A good brightfield microscope + camera will set you back 20-100k.


For a detailed view of bacteria you are probably looking at electron microscopy. That will set you back another 100-500k.

Bright field microscopy is best suited to viewing stained or naturally pigmented specimens such as stained prepared slides of tissue sections or living photosynthetic organisms. It is useless for living specimens of bacteria, and inferior for non-photosynthetic protists or metazoans, or unstained cell suspensions or tissue sections. Here is a not-so-complete list of specimens that might be observed using bright-field microscopy, and appropriate magnifications (preferred final magnifications are emphasized).

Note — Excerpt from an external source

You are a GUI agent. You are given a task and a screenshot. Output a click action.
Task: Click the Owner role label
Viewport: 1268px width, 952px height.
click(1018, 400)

Prepared slides, stained - bacteria (1000x), thick tissue sections (100x, 400x), thin sections with condensed chromosomes or specially stained organelles (1000x), large protists or metazoans (100x).
Smears, stained - blood (400x, 1000x), negative stained bacteria (400x, 1000x).
Living preparations (wet mounts, unstained) - pond water (40x, 100x, 400x), living protists or metazoans (40x, 100x, 400x occasionally), algae and other microscopic plant material (40x, 100x, 400x). Smaller specimens will be difficult to observe without distortion, especially if they have no pigmentation.

http://www.ruf.rice.edu/~bioslabs/methods/microscopy/microscopy.html

To have a good view of tissue you need to prepare the tissue. Cut it with a microtome (10-50K), and stain it. All very expensive.
 
You won't see much with 500x. Especially if you want to see unprepared bacteria (not stained).

A good brightfield microscope + camera will set you back 20-100k.


For a detailed view of bacteria you are probably looking at electron microscopy. That will set you back another 100-500k.



http://www.ruf.rice.edu/~bioslabs/methods/microscopy/microscopy.html

To have a good view of tissue you need to prepare the tissue. Cut it with a microtome (10-50K), and stain it. All very expensive.

Ok. What about this???

http://www.celestron.com/c3/product.php?ProdID=444
 
I have a CX L 1000X oil rectified job I've had for quite a while. It cost about $500, and is ideal for doing bloods. I also inspect agricultural samples. It has a tube for a camera, which works on my old mobile phone if I switch the phone onto 4X mag for snapshots I can post.

There is virtually no upper limit as far as cost goes, so would suggest just getting the best you can afford. You gets what you pays for.